--- Records for processing ---
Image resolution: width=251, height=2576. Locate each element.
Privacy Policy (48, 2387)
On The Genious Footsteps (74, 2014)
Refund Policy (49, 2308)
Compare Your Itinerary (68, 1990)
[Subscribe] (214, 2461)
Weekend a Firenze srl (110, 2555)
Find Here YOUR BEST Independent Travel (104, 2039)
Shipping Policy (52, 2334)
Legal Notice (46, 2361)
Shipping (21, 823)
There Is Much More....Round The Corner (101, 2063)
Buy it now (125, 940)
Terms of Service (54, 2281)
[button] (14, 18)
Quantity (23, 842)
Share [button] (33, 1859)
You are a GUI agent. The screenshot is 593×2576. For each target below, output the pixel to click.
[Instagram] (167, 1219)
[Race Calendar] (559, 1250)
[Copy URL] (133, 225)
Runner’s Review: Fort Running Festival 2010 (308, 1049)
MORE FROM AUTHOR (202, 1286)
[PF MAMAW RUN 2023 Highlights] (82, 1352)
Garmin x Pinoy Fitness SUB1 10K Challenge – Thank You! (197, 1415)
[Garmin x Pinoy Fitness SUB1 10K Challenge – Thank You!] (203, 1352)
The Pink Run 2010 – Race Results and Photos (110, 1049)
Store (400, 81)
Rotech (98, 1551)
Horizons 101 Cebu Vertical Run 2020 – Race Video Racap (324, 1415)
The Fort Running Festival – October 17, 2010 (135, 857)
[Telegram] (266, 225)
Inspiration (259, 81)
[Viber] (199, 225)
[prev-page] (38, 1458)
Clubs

--- The task ---
Give the number of lines above that include "Running". Write nothing else.

--- Output for this task ---
2